Her recent projects are site-specific screen print installations, which incorporate architecture and sculpture, using materials such as glass and post-it notes. The transparent sculptures by Özmenolu show an extraordinary glimpse inside the body. At the interface between printmaking and sculpture, three-dimensional, portraits come into being.

Since her first solo exhibition in Istanbul and the second in Berlin in 2008, Ardan Özmenolu tirelessly continues to carve a unique place for herself in the art world, somewhere in between the disciplines of sculpture and printmaking.

About Salzburg Bough: “At the salt mines of Hallein near Salzburg the miners throw a leafless wintry bough into one of the abandoned workings. Two or three months later, through the effect of waters saturated with salt which soak the bough and then let it dry as they recede, the miners find it covered with a shiny deposit of crystals.” —Stendhal, On Love, 1822

The Salzburg Bough takes its inspiration from the chapter in Stendhal’s book describing “crystallization,” the most important stage in the act of falling in love. This metaphorical term describes attraction as being the shimmering crystals encrusted on an otherwise ordinary leafless bough. The piece was originally installed in the former salt factory in Hallein that inspired Stendhal’s writing and is re-created for this exhibition.

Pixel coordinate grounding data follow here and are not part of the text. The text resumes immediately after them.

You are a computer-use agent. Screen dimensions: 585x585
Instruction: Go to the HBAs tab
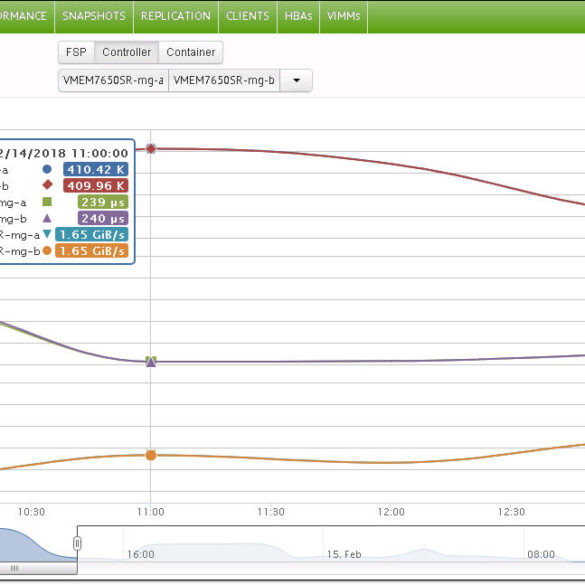[x=298, y=16]
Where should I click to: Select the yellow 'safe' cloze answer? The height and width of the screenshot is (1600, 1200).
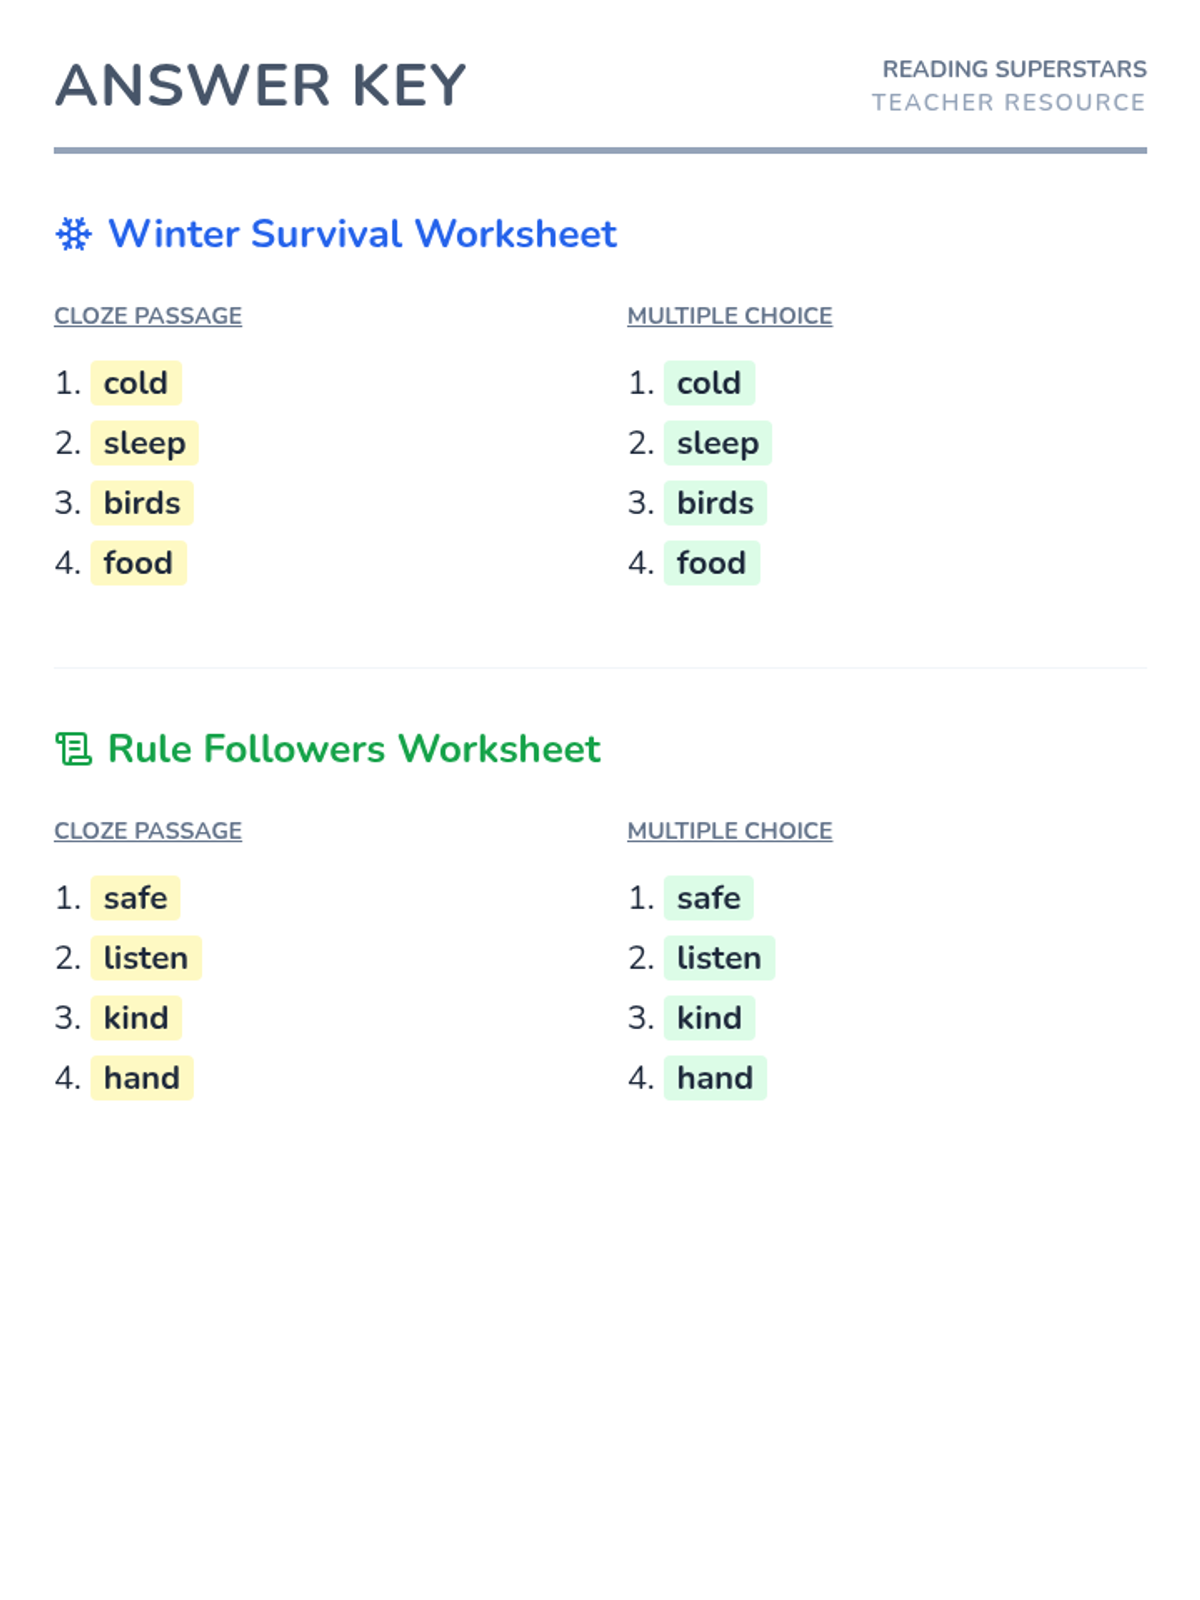pyautogui.click(x=136, y=898)
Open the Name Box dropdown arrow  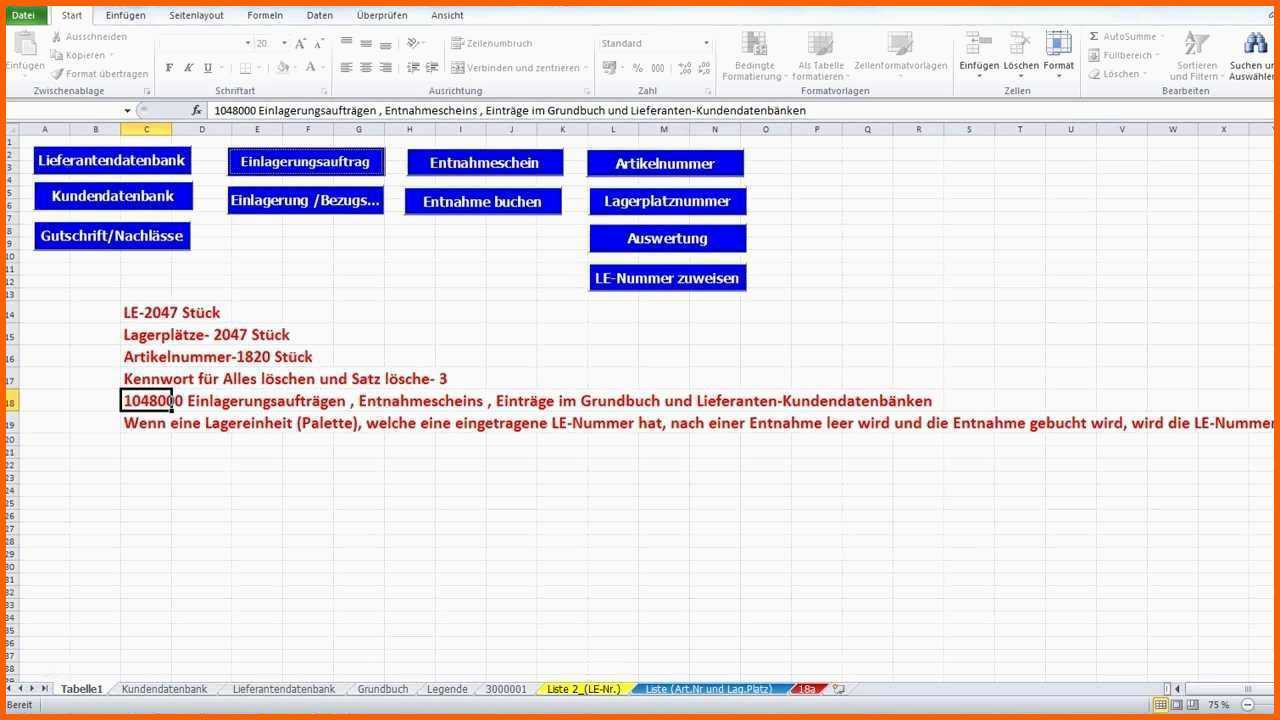[127, 111]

About Elise Rasmussen: Elise Rasmussen (b. 1977, Edmonton, Canada) first honored her franco-philia at the age of ten by proclaiming she would go by her middle name Elise. She continues to indulge her penchant for French culture by spending time in cafes, using Garamond typeface whenever possible, and creating projects inspired by New Wave cinema and the French Revolution. In addition to these pursuits, her works explore many themes including the relationship between salt and love, and how art makes people sick.

Elise received her MFA from the School of the Art Institute of Chicago in 2007. She has exhibited in the United States, Canada, Austria and Germany. Elise lives in Brooklyn, NY and is currently working on a project that investigates reasons why the Atlantic Ocean is ruining her love life, and the legacy of the Cod Fishery and Beothuk cultures on contemporary identity in Newfoundland.

About AC Institute [Direct Chapel]: AC’s mission is to advance the understanding of art through investigation, research and education. It is a lab and forum for experimentation and critical discussion. We support and develop projects that explore a performative exchange across visual, verbal and experiential disciplines. We encourage critical writing that challenges conventional expectations of meaning and objectivity as well as the boundaries between the rational and subjective.